No need to call. Most vaccines are attenuated, or a disease that's been changed in some way so it can't give the disease but it can "trick" the immune system into thinking it's been exposed and build antibodies. NPIP tests basically for salmonella types, avian flu, and mycoplasma types , and one other disease. There are no vaccines used for avian flu and salmonella, and the vaccine for mycoplasma is a mild form of mycoplasma and not attenuated. So it can actually cause an outbreak , and should only be used on chickens that actually need the protection.

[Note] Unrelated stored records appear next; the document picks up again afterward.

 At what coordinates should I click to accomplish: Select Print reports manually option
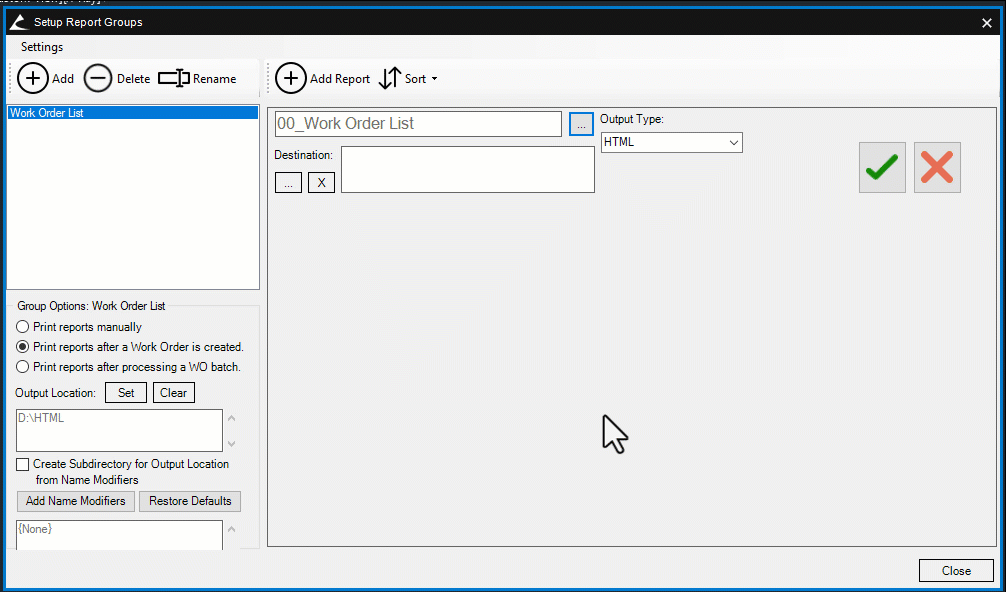pos(22,327)
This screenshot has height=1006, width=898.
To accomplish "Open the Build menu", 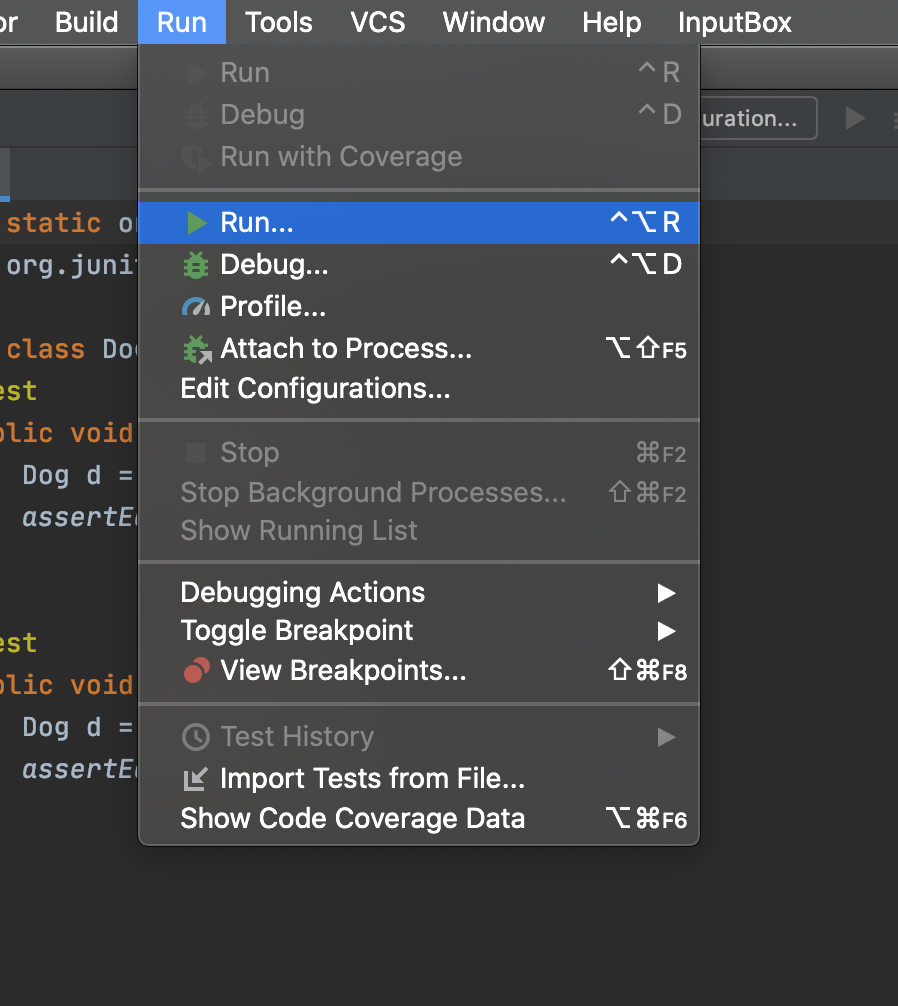I will tap(87, 22).
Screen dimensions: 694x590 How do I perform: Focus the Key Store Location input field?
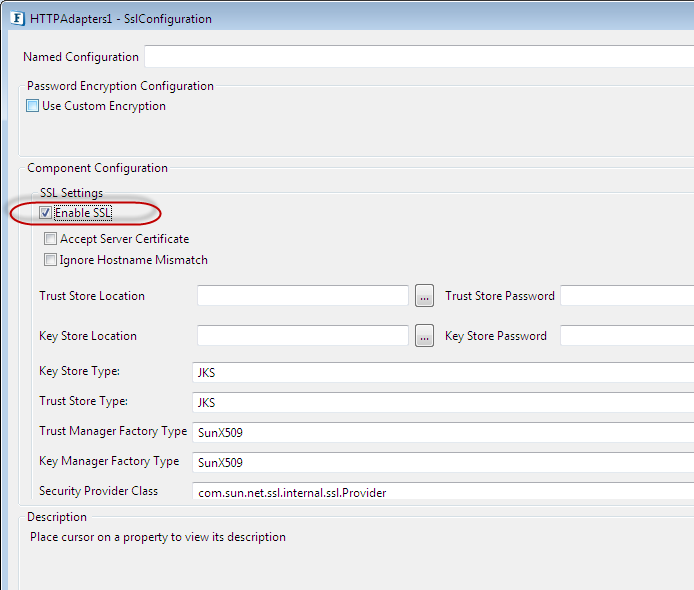pyautogui.click(x=302, y=336)
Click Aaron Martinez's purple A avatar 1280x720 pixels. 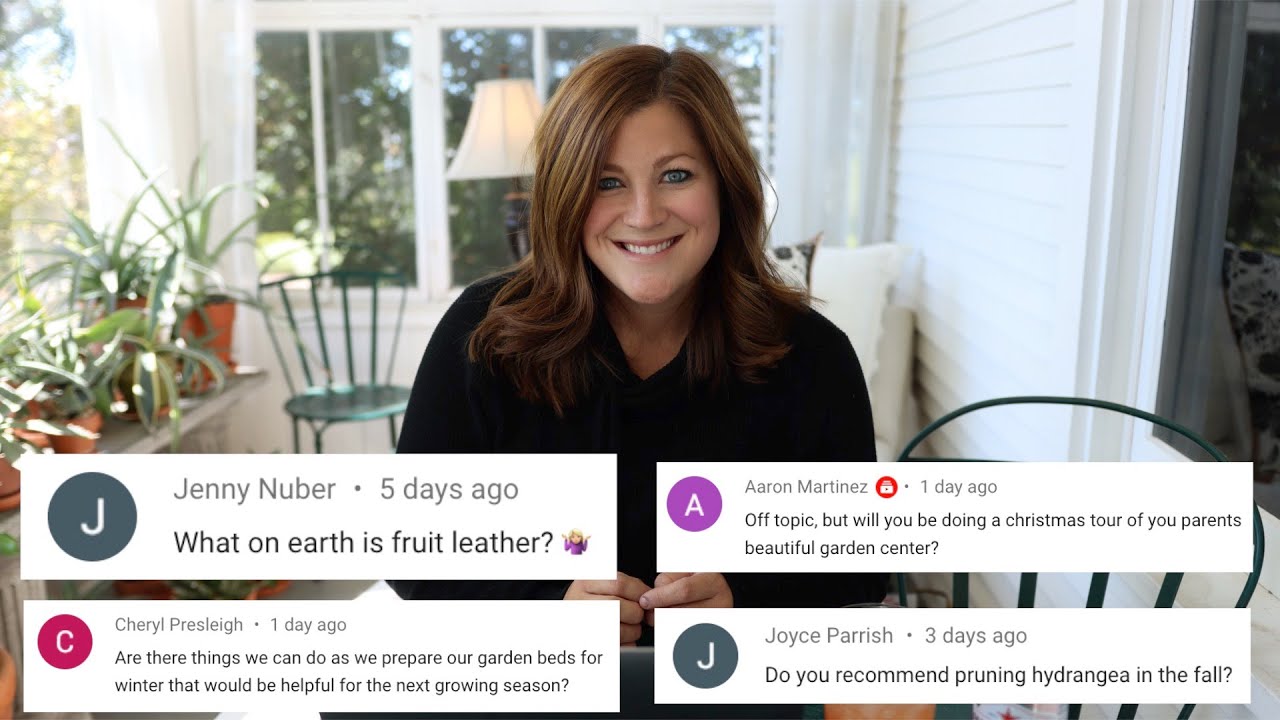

It appears that NPIP tracks diseases that are not easily controlled with vaccines, and need to be contained by testing.


----------



## MikeA_15 (Feb 21, 2016)

seminolewind said:


> No need to call. Most vaccines are attenuated, or a disease that's been changed in some way so it can't give the disease but it can "trick" the immune system into thinking it's been exposed and build antibodies. NPIP tests basically for salmonella types, avian flu, and mycoplasma types , and one other disease. There are no vaccines used for avian flu and salmonella, and the vaccine for mycoplasma is a mild form of mycoplasma and not attenuated. So it can actually cause an outbreak , and should only be used on chickens that actually need the protection.
> 
> It appears that NPIP tracks diseases that are not easily controlled with vaccines, and need to be contained by testing.


You might want to read this:
http://edis.ifas.ufl.edu/vm136


----------



## seminole wind (Aug 22, 2015)

I get angry when important information is already 18 years old!

It makes no sense to vaccinate chickens against diseases that are not in your area. There are risks involved with using vaccines and many vaccines have to be combined with sanitary practices and not mixing ages.

If a hatchery is selling hens at point of lay, they may vaccinate for more diseases because they don't know where the birds are going. The use of vaccines in itself creates more resistant strains and super bugs. That's the price we pay. Probably a necessary evil. And if a hen passes on temporary resistance to chicks and the chicks get the vaccine, the vaccine doesn't work as well as it should.


----------